Max Lucado compares sexual pleasure to an heirloom, an old black family Bible passed down through the generations. It is a precious record of his roots, plus containing the words of God Himself--so is opened and used in "special times and special places". Think about it. When you need a scrap of rough paper to jot down a number, you don't tear out a page. When you need a prop for a too-short chair leg, you don't jam the Bible under there, he says. Rather than deny sexual pleasure, Christian belief affirms it as a true gift from God, something I imagine Him crafting as carefully as possible. The flow of hormones to awaken us to this reality. The abundance of nerves in the right areas... I'd better not go any further.

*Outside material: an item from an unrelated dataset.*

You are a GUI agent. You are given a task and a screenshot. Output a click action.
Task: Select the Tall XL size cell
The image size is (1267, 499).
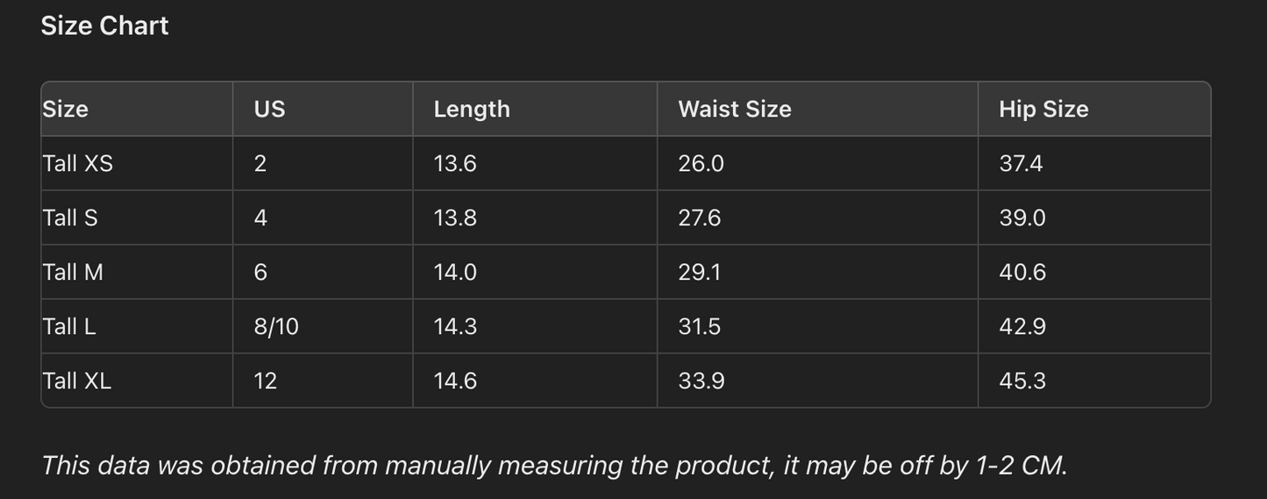tap(77, 381)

But the Christian view does. It has struck many a person through the ages that those who sinned sexually were drawn towards Jesus, rather than away from Him--the only one who could see them for the erring human beings they were instead of crimes to be punished. He saw their sin as something dirtying them that only He could clean and restore. And that is precisely the Christian message: that people are fallen, and people can be redeemed.
The parties in the sex video--enough is enough. Mistakes have been made, judgement has been passed. And the punishment? Look to Calvary. We have already been punished--let the restoration begin.

End of sermon.

Saturday, March 04, 2006

Book review: The way religio-SF should be done

Did I mention the opus I was working on? Scratch that.
Having read the novel Radiant by James Alan Gardner, I feel like an illiterature (SEE?) reading Dickens and feeling lucky just to experience some of that creativity. Gardner's Radiant is a masterwork, and I picked it up at one p.m. today and didn't put it down till half-past five when I finished it. He keeps the protagonist guessing, and you with her, and the result is one long roller-coaster ride that grabs you by the throat and doesn't let go till you read the very last page and slide your eye off its final word.
Guess I've my homework cut out for me, eh?
His tightly-drawn first-person style is one of the best I've encountered to date, and puts us squarely into heroine Youn Suu's head (or what's left of it, anyway). And the religious themes don't scream This is the One Truth in your head, so it reads more like the action-adventure story it is and not some religious tract straight out from Campus Crusade (sorry, fellows in Christ--just making a comparison here) like religious fiction's wont to do, whether consciously or not.
But godlike aliens that "transcend" with their super-advanced technology? The idea of gods as metaphors and theological concepts to be explained away? Puh-leeze. Gardner's science is silly, but not that that matters with this rollicking-good tale.
I'm gonna go read this again. Never mind I didn't get any of the few League of People's references within; the book can be read on its own, whoopee! And considering this is only the second Gardner novel I've read, that's quite a plus.

PS: The first was Lara Croft Tomb Raider: The Man of Bronze. Didn't like it as much, but in his own League (sorry, couldn't resist), that's a different story.

I'm already interested, how?

Seen in a CapitaLand shopping centre: "For interest in space in our malls, call 6 XXX XXXX."